19 unknown British soldiers who lost their lives on the battlefield during WWI have finally been laid to rest at Ypres cemetery in Belgium yesterday.
The ceremony involved casualties from English, Irish, Scottish and Welsh Regiments. The service itself was organised by the MOD’s Joint Casualty and Compassionate Centre and was conducted by The Reverend Iori Price CF, Chaplain to the 1st Battalion, The Royal Anglian Regiment.
Reverend Iori Price CF said:
“We are always mindful of the costs of conflict and the need we have to pursue peace for all. At such a moment as this, when we have gathered to bury those fallen in conflicts, we reflect on the great price paid by our service personnel then and the motivation that encouraged them.”
The soldiers were found following ground work at an industrial development at Briekestraat, Ypres in Belgium. The location, thought to be the original Irish Farm site, is an original war time cemetery created by the army under war conditions. It was believed that all those buried there had been transferred to the New Irish Farm Cemetery, some 300 meters away, but this discovery has proved that they hadn’t.
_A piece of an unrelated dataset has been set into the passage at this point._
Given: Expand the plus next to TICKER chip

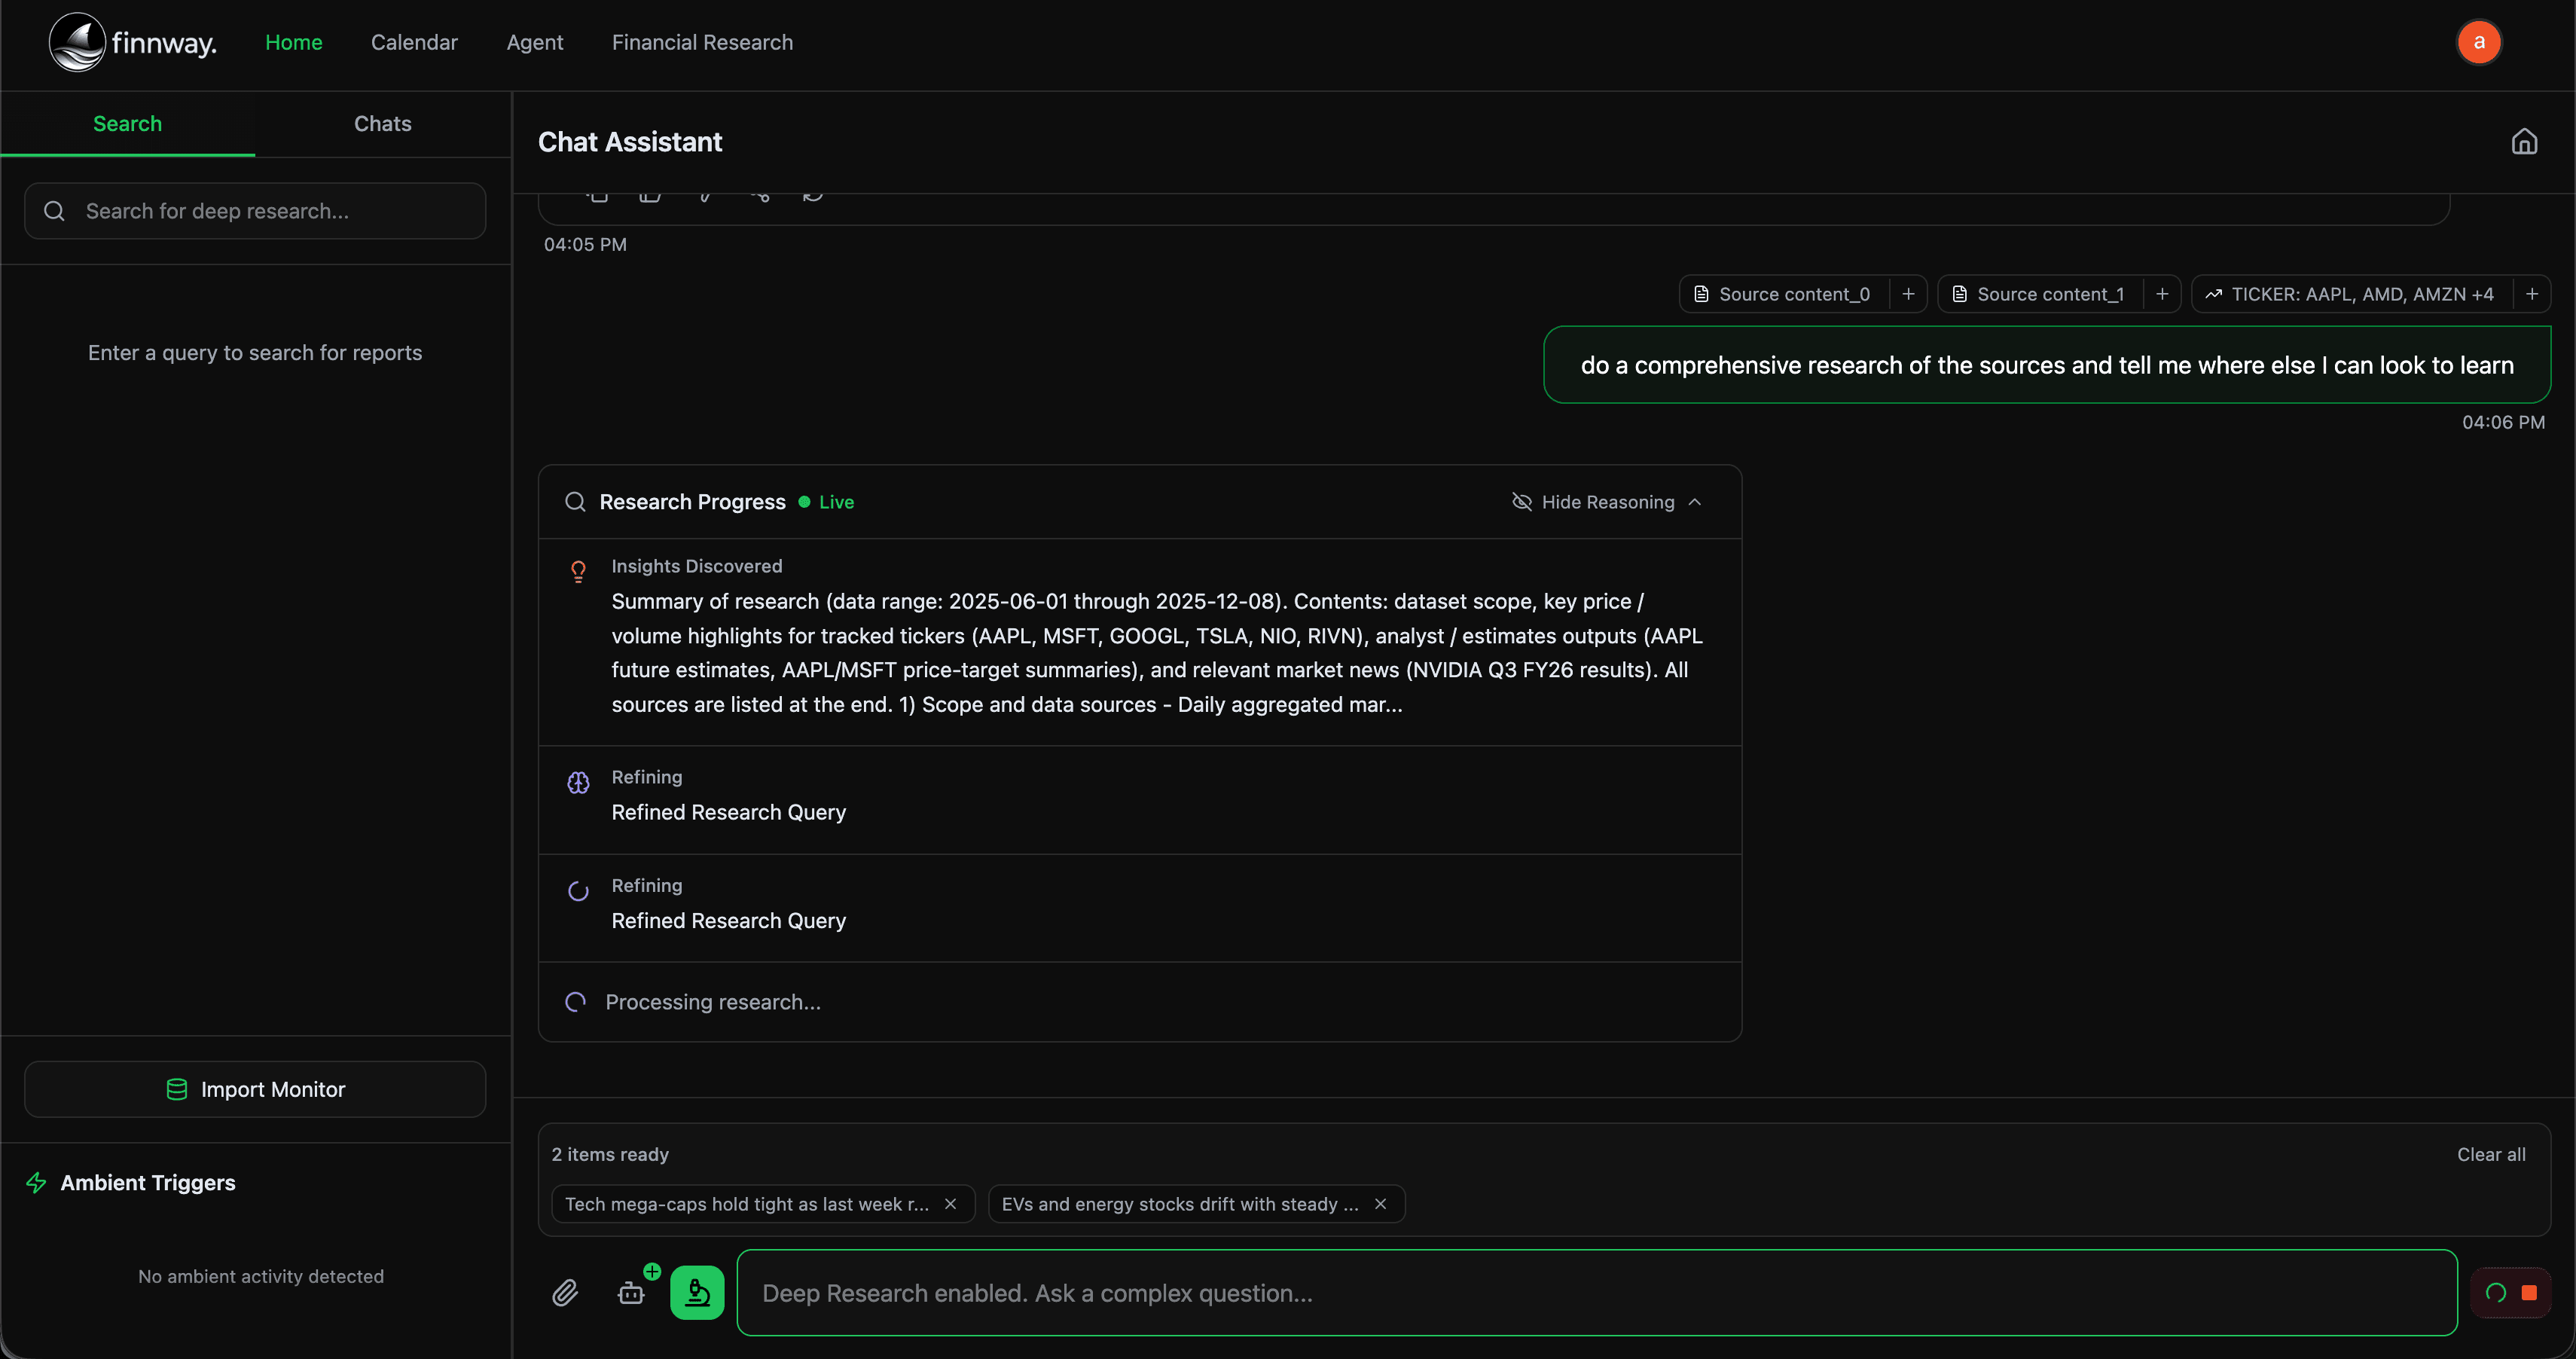Looking at the screenshot, I should coord(2532,294).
Sue Raftree from the Joint Casualty and Compassionate Centre said:
“It is very unusual for there to be 19 First World War soldiers from English, Irish, Scottish and Welsh Regiments buried in one ceremony. It has been a privilege for the Joint Casualty and Compassionate Centre to organise this service.”
Investigations undertaken by the JCCC established that of the 19 soldiers:
- Four served with the Essex Regiment.
- One with the Monmouthshire Regiment.
- One with the Argyll and Sutherland Highlanders.
- One with the Northumberland Regiment.
- One with the Royal Irish Regiment.
As no regimental artefacts were found, the remaining 11 will be buried as ‘Known Unto God’. During the burial service all the coffins were in the burial plots with the exception of one, which was carried in as the focus of the ceremony by the Essex Regiment, now the Anglians.